Instructions to follow
Nothing may be left out, so copy every entry exactly.

Recorded data

--------------------

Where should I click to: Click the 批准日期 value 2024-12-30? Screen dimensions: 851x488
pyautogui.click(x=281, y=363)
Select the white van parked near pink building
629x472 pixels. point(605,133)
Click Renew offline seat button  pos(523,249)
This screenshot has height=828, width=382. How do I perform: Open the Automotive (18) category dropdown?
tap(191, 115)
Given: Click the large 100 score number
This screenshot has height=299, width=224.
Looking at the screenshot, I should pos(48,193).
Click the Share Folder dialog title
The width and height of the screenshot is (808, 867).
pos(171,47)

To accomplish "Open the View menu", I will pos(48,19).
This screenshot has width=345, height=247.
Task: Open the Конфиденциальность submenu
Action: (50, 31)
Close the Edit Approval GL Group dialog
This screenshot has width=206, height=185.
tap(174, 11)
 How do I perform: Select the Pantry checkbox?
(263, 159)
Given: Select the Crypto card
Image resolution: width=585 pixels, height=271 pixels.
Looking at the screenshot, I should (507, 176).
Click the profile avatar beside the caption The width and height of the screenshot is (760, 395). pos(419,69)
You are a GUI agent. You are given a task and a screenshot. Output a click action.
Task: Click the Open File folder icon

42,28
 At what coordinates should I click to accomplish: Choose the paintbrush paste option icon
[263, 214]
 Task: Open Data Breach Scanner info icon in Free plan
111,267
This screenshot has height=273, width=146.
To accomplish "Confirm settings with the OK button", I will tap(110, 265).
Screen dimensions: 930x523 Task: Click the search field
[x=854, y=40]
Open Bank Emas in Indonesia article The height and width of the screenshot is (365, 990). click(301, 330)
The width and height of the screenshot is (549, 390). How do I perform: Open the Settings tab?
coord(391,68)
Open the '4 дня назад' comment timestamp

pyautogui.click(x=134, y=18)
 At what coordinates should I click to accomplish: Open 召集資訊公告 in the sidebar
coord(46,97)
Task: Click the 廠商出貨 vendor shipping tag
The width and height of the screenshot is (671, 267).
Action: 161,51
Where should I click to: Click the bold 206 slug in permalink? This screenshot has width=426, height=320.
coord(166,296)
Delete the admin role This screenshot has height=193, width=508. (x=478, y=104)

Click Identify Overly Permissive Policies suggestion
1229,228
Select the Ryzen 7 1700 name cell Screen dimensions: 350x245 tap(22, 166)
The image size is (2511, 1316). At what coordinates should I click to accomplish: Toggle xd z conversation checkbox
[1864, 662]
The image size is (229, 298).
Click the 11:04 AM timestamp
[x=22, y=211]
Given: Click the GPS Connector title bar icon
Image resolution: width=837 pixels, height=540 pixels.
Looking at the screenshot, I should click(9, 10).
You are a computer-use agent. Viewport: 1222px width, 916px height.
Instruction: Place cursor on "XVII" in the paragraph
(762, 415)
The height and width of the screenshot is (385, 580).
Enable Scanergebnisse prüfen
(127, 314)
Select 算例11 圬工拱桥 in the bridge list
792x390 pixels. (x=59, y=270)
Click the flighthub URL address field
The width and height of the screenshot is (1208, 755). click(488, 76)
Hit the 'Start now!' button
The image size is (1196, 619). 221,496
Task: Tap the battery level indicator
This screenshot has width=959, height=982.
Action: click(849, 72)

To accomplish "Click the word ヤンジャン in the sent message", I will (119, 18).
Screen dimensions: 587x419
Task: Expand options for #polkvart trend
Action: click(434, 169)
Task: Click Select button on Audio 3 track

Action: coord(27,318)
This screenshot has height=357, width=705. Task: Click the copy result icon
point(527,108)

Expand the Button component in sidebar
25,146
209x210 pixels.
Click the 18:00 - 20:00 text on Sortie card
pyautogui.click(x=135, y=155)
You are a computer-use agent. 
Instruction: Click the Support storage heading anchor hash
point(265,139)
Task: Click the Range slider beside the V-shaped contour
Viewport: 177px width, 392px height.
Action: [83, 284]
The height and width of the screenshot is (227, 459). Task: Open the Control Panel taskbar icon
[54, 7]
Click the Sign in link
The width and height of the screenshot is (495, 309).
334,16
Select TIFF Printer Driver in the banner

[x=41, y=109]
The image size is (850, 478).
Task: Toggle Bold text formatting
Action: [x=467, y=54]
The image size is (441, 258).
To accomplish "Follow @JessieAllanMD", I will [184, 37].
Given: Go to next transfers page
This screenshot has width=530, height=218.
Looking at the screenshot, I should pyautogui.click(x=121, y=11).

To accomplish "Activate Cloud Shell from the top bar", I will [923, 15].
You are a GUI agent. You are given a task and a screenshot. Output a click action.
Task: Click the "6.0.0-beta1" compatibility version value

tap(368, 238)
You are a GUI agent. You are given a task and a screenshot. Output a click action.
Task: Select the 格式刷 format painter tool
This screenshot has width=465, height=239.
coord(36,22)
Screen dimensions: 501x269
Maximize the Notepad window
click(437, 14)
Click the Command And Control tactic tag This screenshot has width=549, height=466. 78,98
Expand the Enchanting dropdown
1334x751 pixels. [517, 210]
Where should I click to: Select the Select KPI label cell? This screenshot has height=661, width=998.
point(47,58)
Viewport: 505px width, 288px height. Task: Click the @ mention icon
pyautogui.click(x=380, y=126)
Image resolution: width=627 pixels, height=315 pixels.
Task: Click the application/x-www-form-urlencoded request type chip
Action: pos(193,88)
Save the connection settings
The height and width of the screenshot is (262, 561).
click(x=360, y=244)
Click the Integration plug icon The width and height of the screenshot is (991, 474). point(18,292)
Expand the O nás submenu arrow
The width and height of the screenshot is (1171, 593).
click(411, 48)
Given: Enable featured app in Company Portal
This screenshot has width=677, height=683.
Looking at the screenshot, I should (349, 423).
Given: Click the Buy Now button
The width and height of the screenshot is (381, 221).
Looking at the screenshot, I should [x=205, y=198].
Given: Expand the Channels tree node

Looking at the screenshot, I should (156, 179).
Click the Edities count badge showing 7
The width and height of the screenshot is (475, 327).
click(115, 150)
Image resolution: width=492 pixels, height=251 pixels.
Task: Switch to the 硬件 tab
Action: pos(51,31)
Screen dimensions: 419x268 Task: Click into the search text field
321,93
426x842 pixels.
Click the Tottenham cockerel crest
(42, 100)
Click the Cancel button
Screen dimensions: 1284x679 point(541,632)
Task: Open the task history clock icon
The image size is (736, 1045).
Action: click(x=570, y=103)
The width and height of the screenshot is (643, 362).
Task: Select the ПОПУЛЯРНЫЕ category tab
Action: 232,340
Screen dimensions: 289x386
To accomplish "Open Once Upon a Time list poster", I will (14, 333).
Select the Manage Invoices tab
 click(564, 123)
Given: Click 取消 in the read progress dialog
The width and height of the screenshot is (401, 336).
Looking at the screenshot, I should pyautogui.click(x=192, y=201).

--------------------

Worked solution
Where should I click to: Click the 批准日期 value 2024-12-30? Screen dimensions: 851x488
pyautogui.click(x=281, y=363)
Select the white van parked near pink building
629x472 pixels. point(605,133)
Click Renew offline seat button  pos(523,249)
This screenshot has height=828, width=382. How do I perform: Open the Automotive (18) category dropdown?
tap(191, 115)
Given: Click the large 100 score number
This screenshot has height=299, width=224.
Looking at the screenshot, I should pos(48,193).
Click the Share Folder dialog title
The width and height of the screenshot is (808, 867).
pos(171,47)

To accomplish "Open the View menu", I will pos(48,19).
This screenshot has width=345, height=247.
Task: Open the Конфиденциальность submenu
Action: (50, 31)
Close the Edit Approval GL Group dialog
This screenshot has width=206, height=185.
tap(174, 11)
 How do I perform: Select the Pantry checkbox?
(263, 159)
Given: Select the Crypto card
Image resolution: width=585 pixels, height=271 pixels.
Looking at the screenshot, I should (507, 176).
Click the profile avatar beside the caption The width and height of the screenshot is (760, 395). pos(419,69)
You are a GUI agent. You are given a task and a screenshot. Output a click action.
Task: Click the Open File folder icon

42,28
 At what coordinates should I click to accomplish: Choose the paintbrush paste option icon
[263, 214]
 Task: Open Data Breach Scanner info icon in Free plan
111,267
This screenshot has height=273, width=146.
To accomplish "Confirm settings with the OK button", I will tap(110, 265).
Screen dimensions: 930x523 Task: Click the search field
[x=854, y=40]
Open Bank Emas in Indonesia article The height and width of the screenshot is (365, 990). click(301, 330)
The width and height of the screenshot is (549, 390). How do I perform: Open the Settings tab?
coord(391,68)
Open the '4 дня назад' comment timestamp

pyautogui.click(x=134, y=18)
 At what coordinates should I click to accomplish: Open 召集資訊公告 in the sidebar
coord(46,97)
Task: Click the 廠商出貨 vendor shipping tag
The width and height of the screenshot is (671, 267).
Action: 161,51
Where should I click to: Click the bold 206 slug in permalink? This screenshot has width=426, height=320.
coord(166,296)
Delete the admin role This screenshot has height=193, width=508. (x=478, y=104)

Click Identify Overly Permissive Policies suggestion
1229,228
Select the Ryzen 7 1700 name cell Screen dimensions: 350x245 tap(22, 166)
The image size is (2511, 1316). At what coordinates should I click to accomplish: Toggle xd z conversation checkbox
[1864, 662]
The image size is (229, 298).
Click the 11:04 AM timestamp
[x=22, y=211]
Given: Click the GPS Connector title bar icon
Image resolution: width=837 pixels, height=540 pixels.
Looking at the screenshot, I should click(9, 10).
You are a computer-use agent. Viewport: 1222px width, 916px height.
Instruction: Place cursor on "XVII" in the paragraph
(762, 415)
The height and width of the screenshot is (385, 580).
Enable Scanergebnisse prüfen
(127, 314)
Select 算例11 圬工拱桥 in the bridge list
792x390 pixels. (x=59, y=270)
Click the flighthub URL address field
The width and height of the screenshot is (1208, 755). click(488, 76)
Hit the 'Start now!' button
The image size is (1196, 619). 221,496
Task: Tap the battery level indicator
This screenshot has width=959, height=982.
Action: click(849, 72)

To accomplish "Click the word ヤンジャン in the sent message", I will (119, 18).
Screen dimensions: 587x419
Task: Expand options for #polkvart trend
Action: click(434, 169)
Task: Click Select button on Audio 3 track

Action: coord(27,318)
This screenshot has height=357, width=705. Task: Click the copy result icon
point(527,108)

Expand the Button component in sidebar
25,146
209x210 pixels.
Click the 18:00 - 20:00 text on Sortie card
pyautogui.click(x=135, y=155)
You are a computer-use agent. 
Instruction: Click the Support storage heading anchor hash
point(265,139)
Task: Click the Range slider beside the V-shaped contour
Viewport: 177px width, 392px height.
Action: [83, 284]
The height and width of the screenshot is (227, 459). Task: Open the Control Panel taskbar icon
[54, 7]
Click the Sign in link
The width and height of the screenshot is (495, 309).
334,16
Select TIFF Printer Driver in the banner

[x=41, y=109]
The image size is (850, 478).
Task: Toggle Bold text formatting
Action: [x=467, y=54]
The image size is (441, 258).
To accomplish "Follow @JessieAllanMD", I will [184, 37].
Given: Go to next transfers page
This screenshot has width=530, height=218.
Looking at the screenshot, I should pyautogui.click(x=121, y=11).

To accomplish "Activate Cloud Shell from the top bar", I will [923, 15].
You are a GUI agent. You are given a task and a screenshot. Output a click action.
Task: Click the "6.0.0-beta1" compatibility version value

tap(368, 238)
You are a GUI agent. You are given a task and a screenshot. Output a click action.
Task: Select the 格式刷 format painter tool
This screenshot has width=465, height=239.
coord(36,22)
Screen dimensions: 501x269
Maximize the Notepad window
click(437, 14)
Click the Command And Control tactic tag This screenshot has width=549, height=466. 78,98
Expand the Enchanting dropdown
1334x751 pixels. [517, 210]
Where should I click to: Select the Select KPI label cell? This screenshot has height=661, width=998.
point(47,58)
Viewport: 505px width, 288px height. Task: Click the @ mention icon
pyautogui.click(x=380, y=126)
Image resolution: width=627 pixels, height=315 pixels.
Task: Click the application/x-www-form-urlencoded request type chip
Action: pos(193,88)
Save the connection settings
The height and width of the screenshot is (262, 561).
click(x=360, y=244)
Click the Integration plug icon The width and height of the screenshot is (991, 474). point(18,292)
Expand the O nás submenu arrow
The width and height of the screenshot is (1171, 593).
click(411, 48)
Given: Enable featured app in Company Portal
This screenshot has width=677, height=683.
Looking at the screenshot, I should (349, 423).
Given: Click the Buy Now button
The width and height of the screenshot is (381, 221).
Looking at the screenshot, I should [x=205, y=198].
Given: Expand the Channels tree node

Looking at the screenshot, I should (156, 179).
Click the Edities count badge showing 7
The width and height of the screenshot is (475, 327).
click(115, 150)
Image resolution: width=492 pixels, height=251 pixels.
Task: Switch to the 硬件 tab
Action: pos(51,31)
Screen dimensions: 419x268 Task: Click into the search text field
321,93
426x842 pixels.
Click the Tottenham cockerel crest
(42, 100)
Click the Cancel button
Screen dimensions: 1284x679 point(541,632)
Task: Open the task history clock icon
The image size is (736, 1045).
Action: click(x=570, y=103)
The width and height of the screenshot is (643, 362).
Task: Select the ПОПУЛЯРНЫЕ category tab
Action: 232,340
Screen dimensions: 289x386
To accomplish "Open Once Upon a Time list poster", I will (14, 333).
Select the Manage Invoices tab
 click(564, 123)
Given: Click 取消 in the read progress dialog
The width and height of the screenshot is (401, 336).
Looking at the screenshot, I should pyautogui.click(x=192, y=201).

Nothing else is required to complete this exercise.